A Comprehensive Geochemical-Based Approach at Modeling and Interpreting Brine Dilution in Carbonate Reservoirs

Abstract

Abstract It has been amply proven through laboratory studies, affirmed by a few field trials, that dilution of brine injected has a potent impact on improving oil recovery in carbonate reservoirs. However, debate still exists as to the mechanisms responsible for such impact. The widely acknowledged underlying mechanism is the wettability alteration, achieved through a combination of lower ionic strength, multi-ion exchange, surface charge and mineral alteration. Therefore, the motive behind this study is to develop a model that can further support and interpret the brine dilution approach in the framework of carbonate reservoirs. In this paper, we formulated a theory for the observed behavior that coupled equations of multi-component transport and geochemical reactions. The geochemical system considered a choice of significant ions and minerals, relevant to the published experiments. Mechanisms included in the model were dispersion/diffusion, instantaneous equilibrium reactions in terms of intra-aqueous and sorption reactions, and non-equilibrium rate controlled kinetic reactions-mineral alteration.
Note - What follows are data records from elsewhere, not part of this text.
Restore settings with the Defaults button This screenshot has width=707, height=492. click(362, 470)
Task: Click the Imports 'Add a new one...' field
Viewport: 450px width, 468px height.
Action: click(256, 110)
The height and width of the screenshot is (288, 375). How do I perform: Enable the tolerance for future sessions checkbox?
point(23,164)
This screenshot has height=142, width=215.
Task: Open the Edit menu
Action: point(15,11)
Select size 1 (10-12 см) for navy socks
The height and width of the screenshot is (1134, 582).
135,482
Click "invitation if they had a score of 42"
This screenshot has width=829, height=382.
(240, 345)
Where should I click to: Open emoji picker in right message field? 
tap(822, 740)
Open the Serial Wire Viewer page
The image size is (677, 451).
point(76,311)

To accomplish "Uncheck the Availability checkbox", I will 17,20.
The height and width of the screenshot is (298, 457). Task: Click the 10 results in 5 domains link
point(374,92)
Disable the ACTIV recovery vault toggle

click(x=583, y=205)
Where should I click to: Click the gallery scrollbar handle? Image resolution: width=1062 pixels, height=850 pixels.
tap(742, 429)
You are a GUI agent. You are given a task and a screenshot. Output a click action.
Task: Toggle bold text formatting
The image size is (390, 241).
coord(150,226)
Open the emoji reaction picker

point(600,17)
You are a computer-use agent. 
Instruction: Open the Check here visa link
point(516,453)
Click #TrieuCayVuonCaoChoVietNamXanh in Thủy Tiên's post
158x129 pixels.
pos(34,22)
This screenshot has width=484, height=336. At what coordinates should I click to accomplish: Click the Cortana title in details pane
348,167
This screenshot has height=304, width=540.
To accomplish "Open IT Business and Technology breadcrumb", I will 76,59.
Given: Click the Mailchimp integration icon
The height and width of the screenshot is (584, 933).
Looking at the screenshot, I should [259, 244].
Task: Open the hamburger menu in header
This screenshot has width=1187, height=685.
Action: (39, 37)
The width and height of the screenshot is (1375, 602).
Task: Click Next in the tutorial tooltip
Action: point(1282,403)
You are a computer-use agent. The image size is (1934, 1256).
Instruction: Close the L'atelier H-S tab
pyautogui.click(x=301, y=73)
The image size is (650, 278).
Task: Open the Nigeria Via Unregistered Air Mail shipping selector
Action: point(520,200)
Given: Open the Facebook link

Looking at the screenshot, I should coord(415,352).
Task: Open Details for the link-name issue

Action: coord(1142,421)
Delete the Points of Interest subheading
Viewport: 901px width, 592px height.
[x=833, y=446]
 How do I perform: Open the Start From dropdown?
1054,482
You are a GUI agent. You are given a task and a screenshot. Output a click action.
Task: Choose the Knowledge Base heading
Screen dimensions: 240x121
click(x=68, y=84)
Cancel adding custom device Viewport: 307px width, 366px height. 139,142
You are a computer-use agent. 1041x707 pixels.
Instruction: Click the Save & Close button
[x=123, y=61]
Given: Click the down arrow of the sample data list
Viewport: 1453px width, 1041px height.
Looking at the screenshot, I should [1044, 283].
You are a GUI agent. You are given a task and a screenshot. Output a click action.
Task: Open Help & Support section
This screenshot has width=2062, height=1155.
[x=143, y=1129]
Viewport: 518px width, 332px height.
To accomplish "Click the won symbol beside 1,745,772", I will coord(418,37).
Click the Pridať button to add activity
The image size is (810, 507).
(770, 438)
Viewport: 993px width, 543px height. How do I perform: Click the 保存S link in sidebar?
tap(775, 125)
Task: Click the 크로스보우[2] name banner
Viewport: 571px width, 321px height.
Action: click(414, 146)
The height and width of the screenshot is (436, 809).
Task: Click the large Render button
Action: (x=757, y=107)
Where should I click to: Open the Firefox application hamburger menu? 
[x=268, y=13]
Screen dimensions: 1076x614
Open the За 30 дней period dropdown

The equivalent modification in wettability was represented by interpolating through a set of flow functions, particularly the relative permeability characteristics. The model was employed to interpret recently published experimental data on carbonate core plugs (Austad et al. (2011); Yousef et al. (2011); Yi and Sarma (2012); Chandrasekhar and Mohanty (2013)) where systematic dilutions of injectate against the initial formation brine were analyzed. Considering known values of injection rate, thermodynamic equilibrium constants, and reaction rate constants, the model was able to capture the trend of the experimental oil recovery and effluent ion concentrations. Thus, the model could help interpret the observed behavior as a sequel to an interplay between surface charge and mineral alteration. The trend typically reflected a speedy transient period at early times, trailed by relaxed transient period and finally reaching a steady state solution. The model was used to closely examine the dominant chemical mechanism responsible for improved oil mobilization relating to brine dilution during smart waterflooding. A thorough understanding of the mechanisms at play during any recovery process is crucial for its successful implementation as well as reliable production modeling, forecasting and optimization.